After a difficult 2023 that compressed its valuation amid higher interest rates, NextEra has rebuilt credibility by reaffirming a 6%–8% annual earnings growth forecast through at least 2027. Management's disciplined capital allocation and preference for funding projects from operations rather than debt have helped restore investor confidence.

Another constant is its dividend track record. NextEra is a Dividend Aristocrat that has raised its dividend for 31 consecutive years, combining utility reliability with renewable-driven upside. For investors playing the long game in an uncertain macro environment, NEE offers defensive income plus growth potential.
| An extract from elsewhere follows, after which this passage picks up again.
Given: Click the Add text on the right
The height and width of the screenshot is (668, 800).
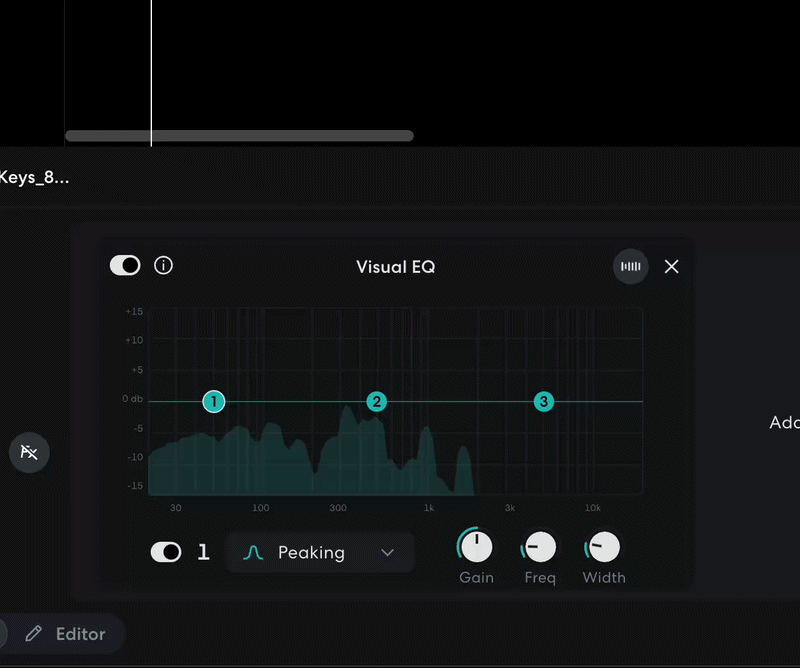Looking at the screenshot, I should pyautogui.click(x=784, y=423).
MSFT: A Safe Haven in Smart Tech

Microsoft (NASDAQ: MSFT) may not be the first name that comes to mind when thinking of defensive stocks, but 2026 is no ordinary year. Here's why Microsoft can appeal to defensive-minded investors.

It starts with Azure, Microsoft's cloud platform that bundles compute, storage, networking, security, data, and artificial intelligence (AI). That hybrid-friendly architecture, enterprise-grade security, and deep AI integration form the core of Microsoft's competitive moat and produce very sticky revenue streams.

That story is getting lost amid concerns about Copilot and a strained partnership with OpenAI. Yet Azure remains Microsoft's growth engine, expanding at roughly 30% YOY.

Microsoft is investing in its own data centers to protect that growth—funded with cash on hand—so worries about shareholder dilution are largely misplaced.

With the recent pullback, investors may find a buying opportunity. At roughly 23x earnings, MSFT is trading at a discount to its historical average and to the NASDAQ-100 index.

Bottom line: in uncertain markets, consider companies that blend growth and stability. Johnson & Johnson, NextEra Energy, and Microsoft each offer combinations of innovation, predictable cash flow, and durable competitive advantages that can serve both offensive and defensive portfolio goals.